A similar rationale underlies my bearishness on the Australian and New Zealand dollar. As the Reserve Bank of Australia is on hold and Sydney is hostage to financial market stress, I believe industrial commodities are probably headed lower. This could undercut a crucial anchor of the Aussie dollar, which is headed lower to 0.88 against the greenback. The Kiwi dollar’s high yield status is also being offset by the softness in dairy prices. High interest rates will mean consumer spending and housing demand will weaken, meaning the Kiwi is vulnerable to both the US and, Aussie dollar, as also the Japanese yen.

Gold shines through
South African power outages, violence in Iraqi Kurdistan and Gaza, the spike in inflation expectations, speculative buying by Arabian Gulf and Chinese sovereign wealth funds and North Sea Brent crude oil at US$105 have all combined to lead to all time highs in gold, higher than its 1980 peak when the Soviets invaded Afghanistan and the American economy was devastated by inflation. South African mine production is in secular decline due to power outages, closure of marginal mines, Zulu-Xhosa tribal politics and labour stages. The failure of two German banks, an Australian property developer, the Peleton Partners hedge fund and the Carlyle Capital debt fund in Amsterdam as well as dozens of US mortgage banks means there is a rising systemic risk in the international banking system. This suggests gold could well rise to $1,100 an ounce.

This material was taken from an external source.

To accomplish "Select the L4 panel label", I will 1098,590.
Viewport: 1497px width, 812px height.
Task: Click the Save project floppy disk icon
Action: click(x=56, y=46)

The argument for GCC currency revaluations becomes even more compelling if the Fed funds’ rates falls below 1 per cent and the US central bank retains its aggressive easy money policy as long as the US economy continues to weaken. Never in modern times have the business cycles of the US and the GCC diverged so dramatically. Qatar and the UAE, the highest inflation economies in the GCC, will be most tempted to emulate the example of Kuwait and abandon their currency pegs to the dollar. While cement prices, rent, subsidies, property speculation, wages, food prices all contribute to GCC inflation, imported inflation is more a problem in smaller, open economies like Qatar and the UAE than in Saudi Arabia. With GCC monetary union now postponed, the political cost of a revaluation has fallen while a 1 per cent Fed fund rate could make its policy rationale irresistible in some GCC capitals.